I came across this very interesting article the other day, written in 2010. It basically reinforces my own long held sense of unease with regard to statistical analysis. My reaction against statistics started early, in school, when first I was presented with its somewhat bizarre pseudo-mathematical methodology and nomenclature. My early rejection of the subject was more visceral and emotive rather than common sense factual and logical. It just hit a raw nerve with me somehow and all these years later, reading this article by Tom Siegfried, I begin to see perhaps why.

So let me begin by quoting a few passages from Siegfried’s text:

“During the past century, though, a mutant form of math has deflected science’s heart from the modes of calculation that had long served so faithfully. Science was seduced by statistics, the math rooted in the same principles that guarantee profits for Las Vegas casinos. Supposedly, the proper use of statistics makes relying on scientific results a safe bet. But in practice, widespread misuse of statistical methods makes science more like a crapshoot. ”

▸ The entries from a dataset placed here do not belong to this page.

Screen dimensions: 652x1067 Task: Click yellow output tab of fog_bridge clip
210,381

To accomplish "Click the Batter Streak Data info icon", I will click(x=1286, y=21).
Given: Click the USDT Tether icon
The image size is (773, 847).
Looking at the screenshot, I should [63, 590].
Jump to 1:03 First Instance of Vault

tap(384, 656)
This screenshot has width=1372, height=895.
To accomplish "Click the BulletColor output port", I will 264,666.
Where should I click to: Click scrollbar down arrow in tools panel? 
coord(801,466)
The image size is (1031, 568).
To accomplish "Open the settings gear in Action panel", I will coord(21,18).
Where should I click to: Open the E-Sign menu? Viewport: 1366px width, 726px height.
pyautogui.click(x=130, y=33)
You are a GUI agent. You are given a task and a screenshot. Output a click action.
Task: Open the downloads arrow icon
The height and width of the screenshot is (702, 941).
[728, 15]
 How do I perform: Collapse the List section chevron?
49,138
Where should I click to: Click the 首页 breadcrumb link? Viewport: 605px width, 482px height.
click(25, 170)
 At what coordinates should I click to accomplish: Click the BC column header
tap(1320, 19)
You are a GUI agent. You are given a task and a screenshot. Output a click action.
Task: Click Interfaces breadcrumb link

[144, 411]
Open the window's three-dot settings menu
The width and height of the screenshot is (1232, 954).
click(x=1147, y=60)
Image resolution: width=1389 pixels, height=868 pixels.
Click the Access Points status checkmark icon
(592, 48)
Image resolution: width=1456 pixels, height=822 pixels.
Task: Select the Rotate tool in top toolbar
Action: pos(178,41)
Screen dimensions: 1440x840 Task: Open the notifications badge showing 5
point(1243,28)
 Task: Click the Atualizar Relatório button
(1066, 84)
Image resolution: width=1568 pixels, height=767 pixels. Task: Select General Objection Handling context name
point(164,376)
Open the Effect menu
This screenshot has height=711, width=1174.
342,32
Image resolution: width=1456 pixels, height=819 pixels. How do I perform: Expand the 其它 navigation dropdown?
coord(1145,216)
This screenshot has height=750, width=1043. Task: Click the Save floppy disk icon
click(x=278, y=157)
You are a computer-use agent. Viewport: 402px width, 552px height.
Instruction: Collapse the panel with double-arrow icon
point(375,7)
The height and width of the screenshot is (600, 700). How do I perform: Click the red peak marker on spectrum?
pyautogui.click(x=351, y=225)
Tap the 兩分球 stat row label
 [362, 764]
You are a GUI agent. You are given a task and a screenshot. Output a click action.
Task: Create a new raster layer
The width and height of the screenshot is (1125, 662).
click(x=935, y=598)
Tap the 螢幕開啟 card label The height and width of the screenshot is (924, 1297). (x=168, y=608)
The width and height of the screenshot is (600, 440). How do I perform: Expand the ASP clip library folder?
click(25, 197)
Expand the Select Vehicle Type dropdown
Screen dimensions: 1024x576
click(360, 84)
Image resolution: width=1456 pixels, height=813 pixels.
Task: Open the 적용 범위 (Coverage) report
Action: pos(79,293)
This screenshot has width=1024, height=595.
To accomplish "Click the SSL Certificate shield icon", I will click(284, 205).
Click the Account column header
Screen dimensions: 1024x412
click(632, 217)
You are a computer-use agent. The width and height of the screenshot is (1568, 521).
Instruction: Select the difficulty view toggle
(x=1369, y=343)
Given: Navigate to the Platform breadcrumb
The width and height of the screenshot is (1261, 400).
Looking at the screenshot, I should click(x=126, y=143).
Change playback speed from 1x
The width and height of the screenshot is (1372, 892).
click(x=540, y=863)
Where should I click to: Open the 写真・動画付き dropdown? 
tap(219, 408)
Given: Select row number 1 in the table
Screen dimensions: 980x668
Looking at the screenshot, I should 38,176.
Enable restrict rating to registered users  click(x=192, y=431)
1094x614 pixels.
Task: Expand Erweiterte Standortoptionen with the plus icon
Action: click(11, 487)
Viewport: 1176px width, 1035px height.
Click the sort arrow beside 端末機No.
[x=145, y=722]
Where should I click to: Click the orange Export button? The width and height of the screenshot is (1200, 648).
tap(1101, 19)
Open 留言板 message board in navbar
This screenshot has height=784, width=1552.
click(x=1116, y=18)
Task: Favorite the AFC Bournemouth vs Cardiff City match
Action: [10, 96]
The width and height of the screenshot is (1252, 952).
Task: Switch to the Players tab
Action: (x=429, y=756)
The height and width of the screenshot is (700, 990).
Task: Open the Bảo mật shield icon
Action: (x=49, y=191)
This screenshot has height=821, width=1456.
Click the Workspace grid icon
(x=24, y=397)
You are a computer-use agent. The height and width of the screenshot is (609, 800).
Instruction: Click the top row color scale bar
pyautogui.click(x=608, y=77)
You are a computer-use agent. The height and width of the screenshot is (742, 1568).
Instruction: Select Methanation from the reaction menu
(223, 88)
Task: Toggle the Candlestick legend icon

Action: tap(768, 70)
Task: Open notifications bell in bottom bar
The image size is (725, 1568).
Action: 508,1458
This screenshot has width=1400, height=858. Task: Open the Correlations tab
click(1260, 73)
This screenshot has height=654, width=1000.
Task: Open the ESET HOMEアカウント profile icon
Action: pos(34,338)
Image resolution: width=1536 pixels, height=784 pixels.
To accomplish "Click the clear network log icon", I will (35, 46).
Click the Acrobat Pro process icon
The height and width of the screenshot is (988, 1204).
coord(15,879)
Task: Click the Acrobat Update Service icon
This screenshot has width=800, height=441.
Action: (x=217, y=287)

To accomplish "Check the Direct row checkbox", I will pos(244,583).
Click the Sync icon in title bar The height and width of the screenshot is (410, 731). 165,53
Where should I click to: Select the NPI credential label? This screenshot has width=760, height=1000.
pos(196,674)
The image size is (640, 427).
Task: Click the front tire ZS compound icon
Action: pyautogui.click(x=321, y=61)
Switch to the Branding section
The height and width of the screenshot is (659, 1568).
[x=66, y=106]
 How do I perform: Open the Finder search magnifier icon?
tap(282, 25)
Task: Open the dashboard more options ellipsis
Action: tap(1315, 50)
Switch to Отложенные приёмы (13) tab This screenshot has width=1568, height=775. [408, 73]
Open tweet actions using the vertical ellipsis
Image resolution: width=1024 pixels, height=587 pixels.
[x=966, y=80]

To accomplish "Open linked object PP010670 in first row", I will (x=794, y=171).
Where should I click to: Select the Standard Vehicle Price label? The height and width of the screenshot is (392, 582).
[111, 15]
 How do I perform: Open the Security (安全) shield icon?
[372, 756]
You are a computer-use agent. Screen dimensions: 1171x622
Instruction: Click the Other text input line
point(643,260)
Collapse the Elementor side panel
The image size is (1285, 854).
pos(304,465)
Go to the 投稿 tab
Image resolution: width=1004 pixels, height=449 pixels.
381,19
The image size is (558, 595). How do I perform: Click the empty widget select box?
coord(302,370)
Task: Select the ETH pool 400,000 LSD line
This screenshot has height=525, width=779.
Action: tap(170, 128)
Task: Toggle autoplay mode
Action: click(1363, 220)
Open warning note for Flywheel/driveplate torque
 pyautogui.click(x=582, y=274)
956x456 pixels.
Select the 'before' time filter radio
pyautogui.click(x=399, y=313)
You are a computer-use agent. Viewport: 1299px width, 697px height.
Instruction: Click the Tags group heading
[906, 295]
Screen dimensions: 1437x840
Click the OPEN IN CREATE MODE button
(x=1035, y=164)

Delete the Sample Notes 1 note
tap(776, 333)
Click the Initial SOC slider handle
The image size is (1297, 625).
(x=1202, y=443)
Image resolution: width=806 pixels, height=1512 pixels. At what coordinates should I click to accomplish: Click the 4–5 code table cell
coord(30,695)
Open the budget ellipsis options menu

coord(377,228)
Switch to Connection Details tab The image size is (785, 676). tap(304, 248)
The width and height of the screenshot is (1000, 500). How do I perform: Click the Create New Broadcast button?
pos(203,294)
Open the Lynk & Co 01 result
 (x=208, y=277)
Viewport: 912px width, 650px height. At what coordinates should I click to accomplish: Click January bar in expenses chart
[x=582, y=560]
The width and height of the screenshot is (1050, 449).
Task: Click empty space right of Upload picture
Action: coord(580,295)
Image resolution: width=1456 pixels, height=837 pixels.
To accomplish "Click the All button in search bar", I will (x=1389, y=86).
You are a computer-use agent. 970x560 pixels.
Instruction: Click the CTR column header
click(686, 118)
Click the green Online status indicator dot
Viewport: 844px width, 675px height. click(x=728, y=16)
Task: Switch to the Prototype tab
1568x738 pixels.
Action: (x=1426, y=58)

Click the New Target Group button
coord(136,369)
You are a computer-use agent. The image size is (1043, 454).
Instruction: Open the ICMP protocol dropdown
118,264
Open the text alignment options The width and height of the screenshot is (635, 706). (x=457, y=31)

So it’s not statistics itself, but the misuse of this analytical toolbox which is the problem. To this I would add over-reliance, especially evident in the field of climate science. Too often in the peer reviewed climate science literature we find papers which base their conclusions almost totally on the results of some new statistical analysis/re-analysis of existing data. In order to fully appreciate what they are saying and, more importantly, in order to question what they are saying, one needs to be an expert not primarily in climate science, but in statistical analysis.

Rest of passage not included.